The child Morgana had seen funeral pyres from her window in the castle, and she understood that in this scene, this image that had sprung into being against the silvery mist, Ygraine no longer lived, and the bier that carried her was destined for the fire.
Mercifully, Morgana did not comprehend that this was a true vision, a spontaneous one, born from her nascent gift of deep sight.
Nevertheless, she remembered it always, as she remembered everything, absolutely and in detail.
When she recalled it in later times, she tasted the rain in her mouth once again, and felt its cold drops sliding down her neck.
She heard the rattle of the oars in their locks and the splash of the blades in the lake water.
She smelled the tang of the hood draped over her head, a scent left by whoever had worn it last, and she heard the rasp of the graybeard’s breath as he rowed.
With rain streaking her cheeks and spilling over her chilled hands, little Morgana felt a tearing in her breast, a sensation she had never before experienced.
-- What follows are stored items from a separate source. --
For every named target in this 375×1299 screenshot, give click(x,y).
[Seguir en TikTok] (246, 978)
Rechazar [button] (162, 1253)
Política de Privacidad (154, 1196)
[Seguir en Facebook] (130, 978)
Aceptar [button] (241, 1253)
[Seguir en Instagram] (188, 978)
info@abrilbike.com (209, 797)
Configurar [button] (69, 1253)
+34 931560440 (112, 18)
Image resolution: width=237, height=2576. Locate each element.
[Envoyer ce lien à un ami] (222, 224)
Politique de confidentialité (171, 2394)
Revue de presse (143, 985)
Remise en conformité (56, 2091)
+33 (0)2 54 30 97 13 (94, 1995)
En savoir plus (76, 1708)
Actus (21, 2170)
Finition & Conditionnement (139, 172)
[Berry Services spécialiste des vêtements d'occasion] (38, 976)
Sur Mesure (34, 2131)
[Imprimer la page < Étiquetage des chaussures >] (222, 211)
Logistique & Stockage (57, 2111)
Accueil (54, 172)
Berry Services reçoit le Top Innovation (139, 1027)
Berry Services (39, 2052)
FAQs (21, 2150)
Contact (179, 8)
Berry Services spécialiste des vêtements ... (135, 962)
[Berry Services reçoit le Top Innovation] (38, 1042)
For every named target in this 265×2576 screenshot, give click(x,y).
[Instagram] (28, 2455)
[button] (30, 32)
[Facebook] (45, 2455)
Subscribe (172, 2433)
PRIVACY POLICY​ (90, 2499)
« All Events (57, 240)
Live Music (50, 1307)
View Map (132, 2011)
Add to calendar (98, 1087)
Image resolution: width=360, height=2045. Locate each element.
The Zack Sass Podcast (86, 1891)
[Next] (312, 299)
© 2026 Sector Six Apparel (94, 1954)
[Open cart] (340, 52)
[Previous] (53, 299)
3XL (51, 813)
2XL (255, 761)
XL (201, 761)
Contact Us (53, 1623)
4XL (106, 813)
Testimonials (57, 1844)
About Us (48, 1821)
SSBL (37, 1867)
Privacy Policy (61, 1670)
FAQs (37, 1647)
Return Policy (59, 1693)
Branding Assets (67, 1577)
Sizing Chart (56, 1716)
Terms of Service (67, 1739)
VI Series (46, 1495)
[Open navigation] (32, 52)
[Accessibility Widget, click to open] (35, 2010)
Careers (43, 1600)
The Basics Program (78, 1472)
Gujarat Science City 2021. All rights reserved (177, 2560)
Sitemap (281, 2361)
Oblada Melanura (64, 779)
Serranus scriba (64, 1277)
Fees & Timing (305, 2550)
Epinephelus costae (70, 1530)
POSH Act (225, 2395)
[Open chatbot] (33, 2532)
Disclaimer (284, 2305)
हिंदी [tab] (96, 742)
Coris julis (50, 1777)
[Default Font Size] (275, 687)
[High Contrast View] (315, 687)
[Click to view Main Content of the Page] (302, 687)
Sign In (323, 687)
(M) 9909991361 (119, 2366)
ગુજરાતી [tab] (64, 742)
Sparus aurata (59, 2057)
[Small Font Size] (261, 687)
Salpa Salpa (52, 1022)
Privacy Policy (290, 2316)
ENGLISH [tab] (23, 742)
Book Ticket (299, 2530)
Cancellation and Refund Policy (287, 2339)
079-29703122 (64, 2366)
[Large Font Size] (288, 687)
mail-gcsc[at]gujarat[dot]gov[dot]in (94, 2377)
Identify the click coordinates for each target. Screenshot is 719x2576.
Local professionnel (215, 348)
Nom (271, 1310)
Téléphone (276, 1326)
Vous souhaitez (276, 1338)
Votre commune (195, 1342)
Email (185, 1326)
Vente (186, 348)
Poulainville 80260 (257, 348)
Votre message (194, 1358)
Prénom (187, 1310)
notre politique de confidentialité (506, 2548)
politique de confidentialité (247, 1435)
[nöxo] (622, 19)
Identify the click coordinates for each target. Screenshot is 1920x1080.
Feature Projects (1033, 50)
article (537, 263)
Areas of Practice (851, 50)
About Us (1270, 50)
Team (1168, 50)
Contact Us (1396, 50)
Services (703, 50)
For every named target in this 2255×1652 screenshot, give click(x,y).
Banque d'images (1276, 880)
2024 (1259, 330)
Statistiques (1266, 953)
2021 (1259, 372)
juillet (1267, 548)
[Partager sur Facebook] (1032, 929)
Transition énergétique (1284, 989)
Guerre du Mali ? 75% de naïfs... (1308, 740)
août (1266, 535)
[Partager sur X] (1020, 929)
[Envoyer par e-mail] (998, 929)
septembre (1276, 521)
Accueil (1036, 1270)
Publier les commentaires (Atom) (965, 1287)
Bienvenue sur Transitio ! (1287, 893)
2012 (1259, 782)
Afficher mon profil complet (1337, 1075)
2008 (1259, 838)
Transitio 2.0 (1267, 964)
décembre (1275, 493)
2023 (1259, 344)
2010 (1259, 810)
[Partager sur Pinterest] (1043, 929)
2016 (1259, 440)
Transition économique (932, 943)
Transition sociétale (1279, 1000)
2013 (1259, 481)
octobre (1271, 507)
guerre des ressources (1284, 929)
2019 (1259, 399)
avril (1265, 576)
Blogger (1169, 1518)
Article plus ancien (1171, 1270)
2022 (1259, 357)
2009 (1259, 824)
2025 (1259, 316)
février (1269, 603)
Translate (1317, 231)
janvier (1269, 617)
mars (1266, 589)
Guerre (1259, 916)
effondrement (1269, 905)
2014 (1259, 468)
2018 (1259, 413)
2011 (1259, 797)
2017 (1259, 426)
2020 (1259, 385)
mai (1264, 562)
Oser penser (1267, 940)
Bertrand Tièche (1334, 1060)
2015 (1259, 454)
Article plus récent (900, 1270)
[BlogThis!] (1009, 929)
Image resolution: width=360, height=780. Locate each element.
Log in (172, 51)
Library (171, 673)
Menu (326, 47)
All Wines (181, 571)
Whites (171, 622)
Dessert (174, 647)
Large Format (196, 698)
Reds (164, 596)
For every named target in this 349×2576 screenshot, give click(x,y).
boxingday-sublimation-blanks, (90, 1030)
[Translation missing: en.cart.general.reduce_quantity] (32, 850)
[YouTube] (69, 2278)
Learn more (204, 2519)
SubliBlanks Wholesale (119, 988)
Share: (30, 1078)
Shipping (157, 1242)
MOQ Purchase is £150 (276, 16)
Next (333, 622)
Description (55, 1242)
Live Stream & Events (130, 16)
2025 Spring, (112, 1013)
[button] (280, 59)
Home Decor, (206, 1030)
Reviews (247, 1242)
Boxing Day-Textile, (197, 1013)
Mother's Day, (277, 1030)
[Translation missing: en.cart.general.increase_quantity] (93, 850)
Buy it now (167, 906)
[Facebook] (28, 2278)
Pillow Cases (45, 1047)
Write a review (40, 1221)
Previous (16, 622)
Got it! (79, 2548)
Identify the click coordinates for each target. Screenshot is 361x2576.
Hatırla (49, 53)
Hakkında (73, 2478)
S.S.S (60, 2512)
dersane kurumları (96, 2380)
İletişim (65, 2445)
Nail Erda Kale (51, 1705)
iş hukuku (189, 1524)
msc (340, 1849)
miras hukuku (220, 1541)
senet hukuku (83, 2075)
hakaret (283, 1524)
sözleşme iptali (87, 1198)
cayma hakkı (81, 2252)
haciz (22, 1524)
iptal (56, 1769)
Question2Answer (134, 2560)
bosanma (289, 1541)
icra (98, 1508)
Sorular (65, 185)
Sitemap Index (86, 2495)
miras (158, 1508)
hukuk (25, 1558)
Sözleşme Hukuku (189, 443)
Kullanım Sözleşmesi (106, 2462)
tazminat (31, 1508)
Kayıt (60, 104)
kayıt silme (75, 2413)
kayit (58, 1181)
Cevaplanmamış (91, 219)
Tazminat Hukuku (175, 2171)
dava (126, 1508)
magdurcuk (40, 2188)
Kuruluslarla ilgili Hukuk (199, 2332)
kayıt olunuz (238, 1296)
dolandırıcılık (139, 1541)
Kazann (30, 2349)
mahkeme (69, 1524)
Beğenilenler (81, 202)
It was the shock of the vision, the disbelief at being rejected by her mother, the soul-deep sorrow of being torn from her home, her bedchamber, her nurse.
No one had told her where she was going, or what she would do there, or if anyone would care for her.
No one had promised she would soon return to the home of her heart.
It would have been a lie, but it might have comforted her.
It would be many years before she returned to Camulod. She never saw her mother again.